By Deborah Leabeater MSc, CBiol, MIBiol, R.Nutr. Senior equine nutritional consultant to Balanced Horse feeds
There are many factors that influence the development of young horses and ponies, but nutrition is a factor that must be controlled by the horse keeper.
Feeding should be regularly evaluated, and adjusted if necessary.
There are many different variables; the quantity of milk consumed and the nutrient levels in pasture that broadly cannot be controlled, so there is no question that poor nutrition as a young horse can have a negative effect on development.
It is therefore very important that feeding programmes are carefully designed and monitored to ensure horses meet their full genetic potential.
Much of the research into feeding young horses has centred on reducing the chance and severity of developmental orthopaedic disease (DOD), and most involved agree that whilst nutrition is a cause of DOD, there are several other causes including genetic and environmental factors, hormonal changes and trauma.
The main areas of nutrition that relate to DOD are thought to include overfeeding energy, especially in high starch rations, and mineral excesses, deficiencies or imbalances.
However, with the correct emphasis on the controlling energy intake, it has resulted in some horse keepers creating a problem, underfeeding protein, especially at certain key stages in development.
At around 12 weeks, the nutrient levels in the mares’ milk reduce to levels that are probably not adequate for the demands of some modern day performance horses, so some supplemental feeding is required.

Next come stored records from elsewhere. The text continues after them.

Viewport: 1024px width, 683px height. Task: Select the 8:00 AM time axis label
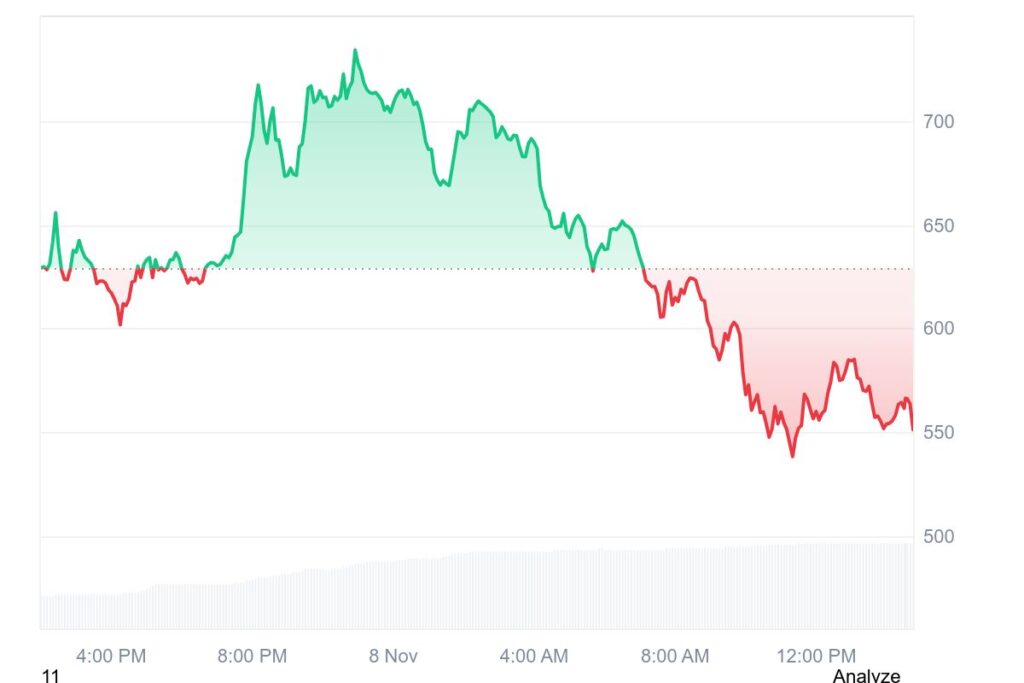(675, 656)
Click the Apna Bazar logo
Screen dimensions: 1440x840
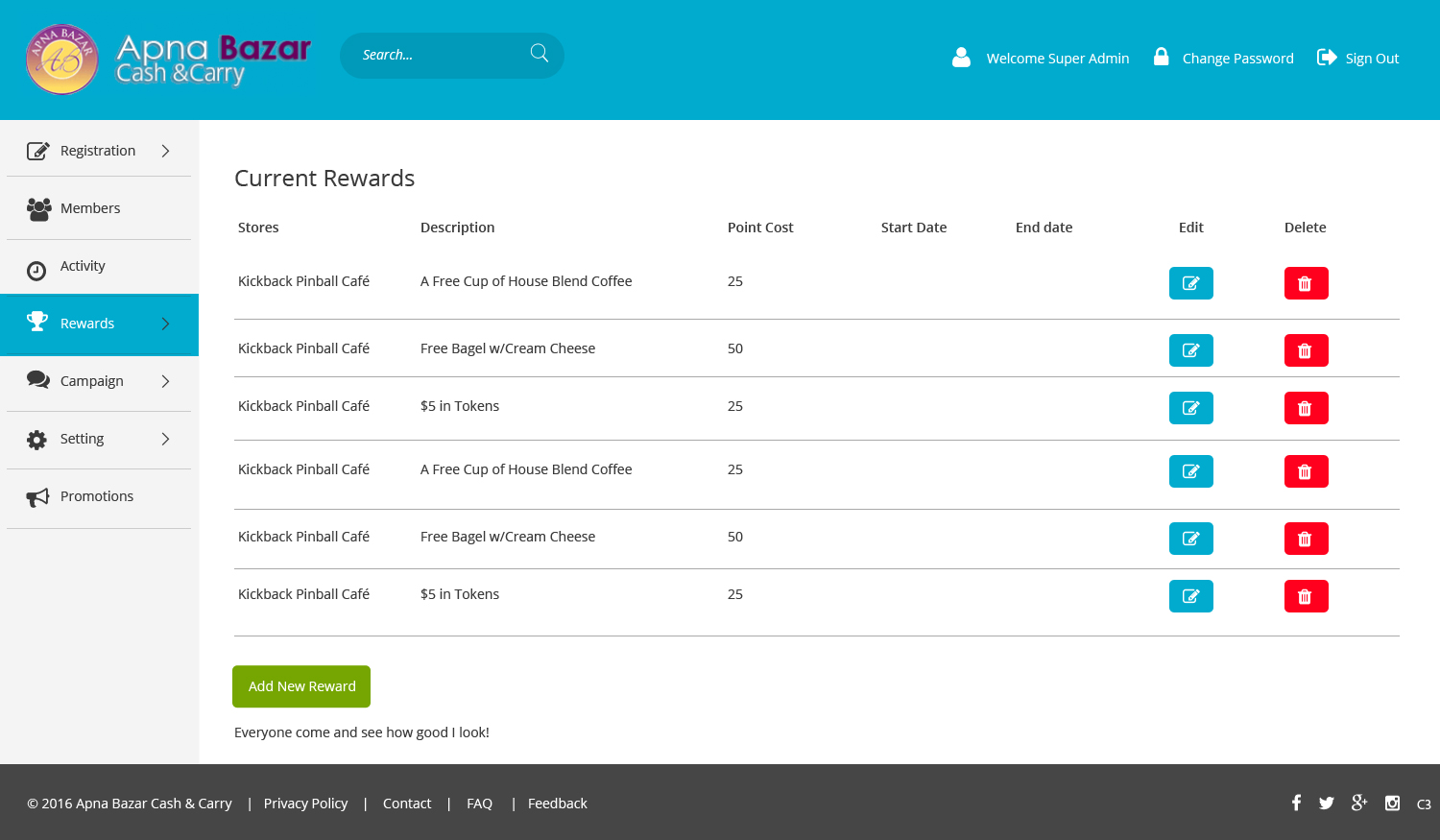click(x=169, y=60)
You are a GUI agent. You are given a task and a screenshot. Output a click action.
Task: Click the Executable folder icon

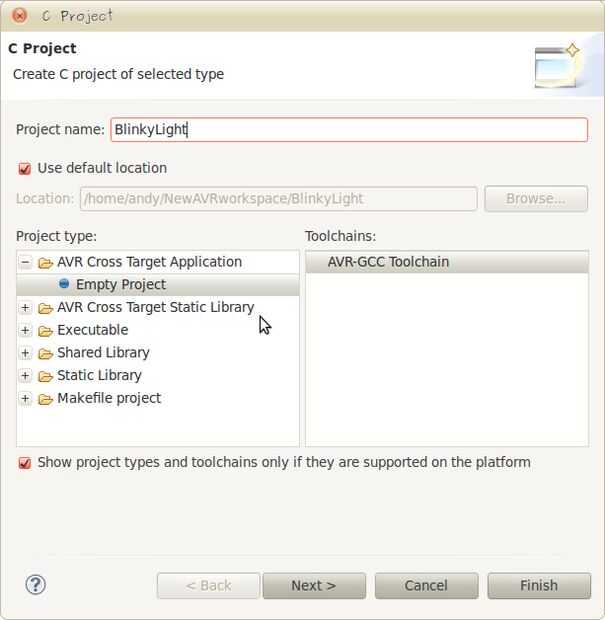pyautogui.click(x=45, y=331)

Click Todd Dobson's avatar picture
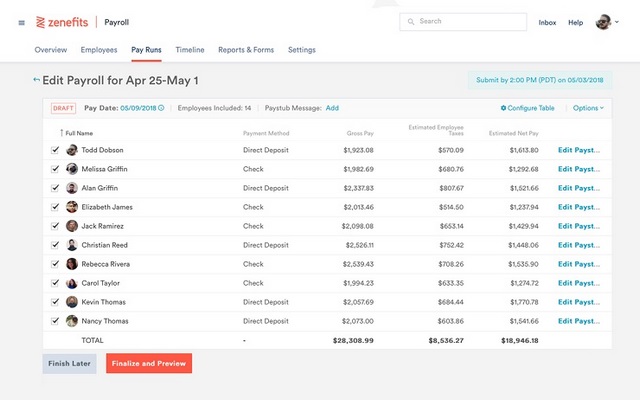coord(72,150)
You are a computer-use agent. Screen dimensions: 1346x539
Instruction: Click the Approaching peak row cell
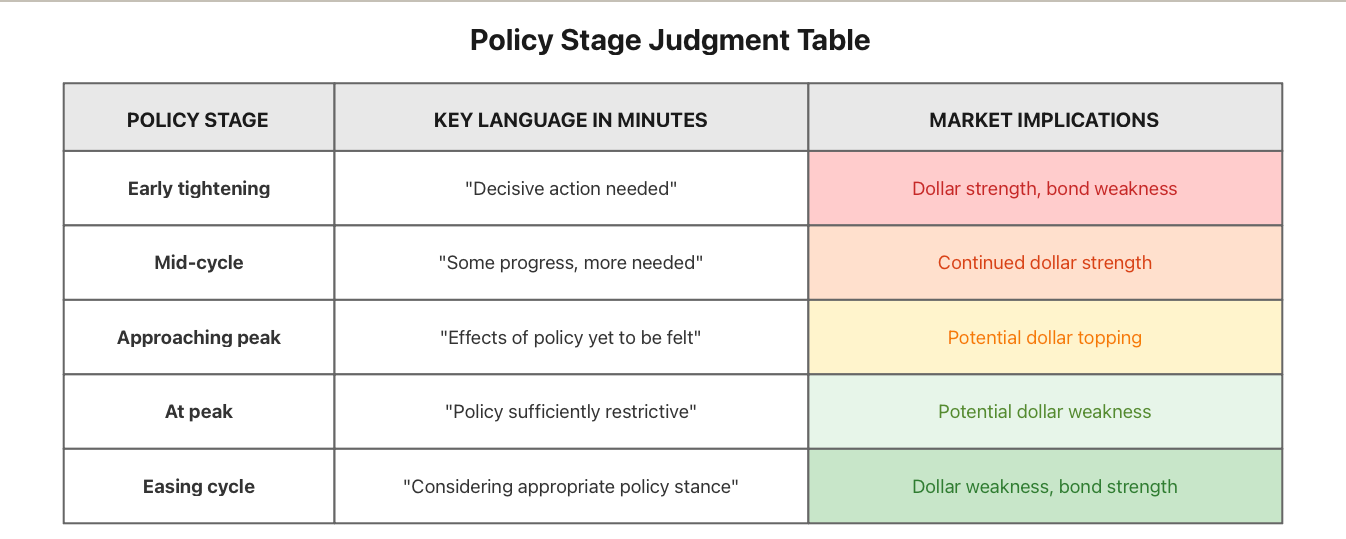199,337
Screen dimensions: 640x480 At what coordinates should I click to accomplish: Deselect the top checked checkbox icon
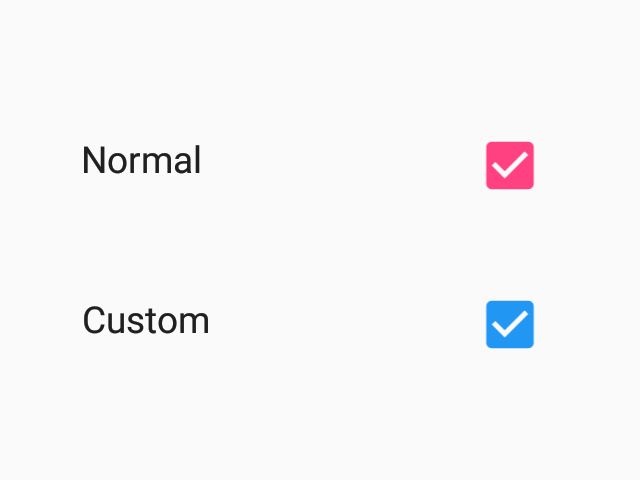tap(510, 165)
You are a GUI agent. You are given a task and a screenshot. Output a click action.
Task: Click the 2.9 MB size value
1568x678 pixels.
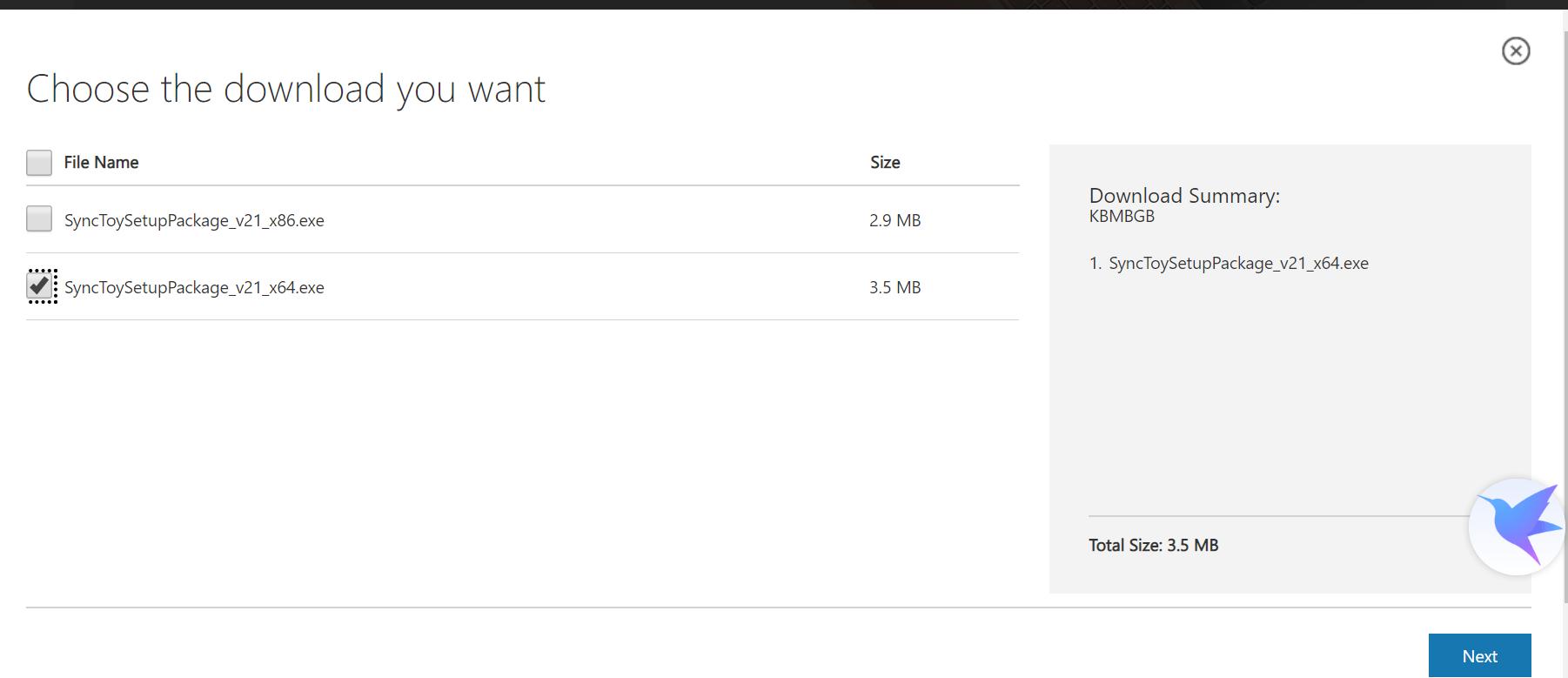click(x=895, y=221)
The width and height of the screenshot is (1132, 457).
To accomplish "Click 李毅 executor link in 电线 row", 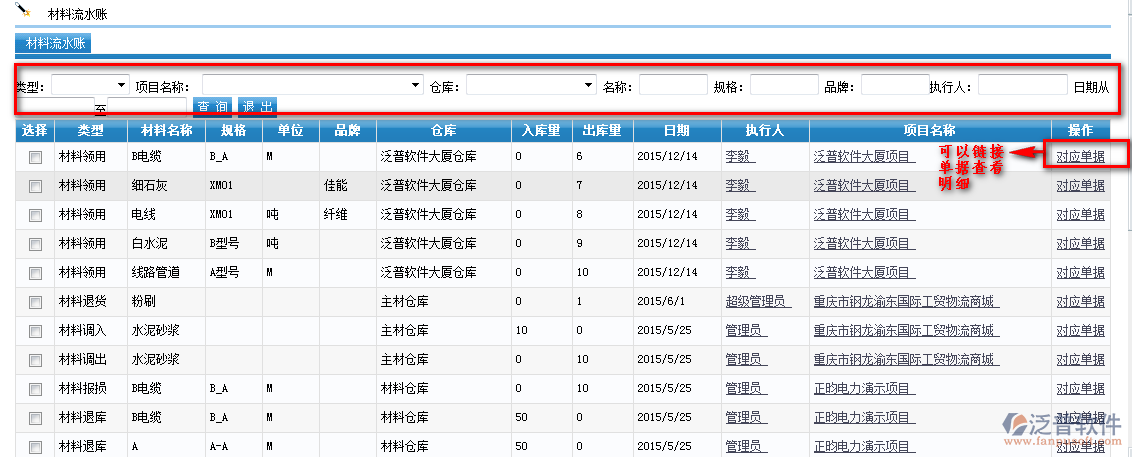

By then the foal will have started to consume large amounts of pasture, so then it is important that the quality of the pasture is known. It may not always be possible, but if time and money allow then having the pasture analysed regularly (2-3 times per year) will provide useful data on mineral, protein (and amino acid), fibre and energy levels.
The quality of palatable pasture is also very important. Fields or paddocks that are left un-grazed by horses can affect intake, even though the grazing may appear to offer plenty of green material.
Actual intakes are hard to estimate, but good pasture management should ensure that the pasture is suitable for all animals. In certain clinical and veterinary situations where there is a need for reduced energy (hence pasture) intake, then small paddocks with limited grazed will prove useful.
There are several functions and benefits of feeding a foal.
1 – To prevent deficiencies occurring when the mares’ milk and the pasture with low levels of certain minerals are the only feeds available.
2 – To encourage the intake of grain and fibre sources to allow the gut intestinal tract to develop.
3 – To encourage independence to help when it comes to weaning.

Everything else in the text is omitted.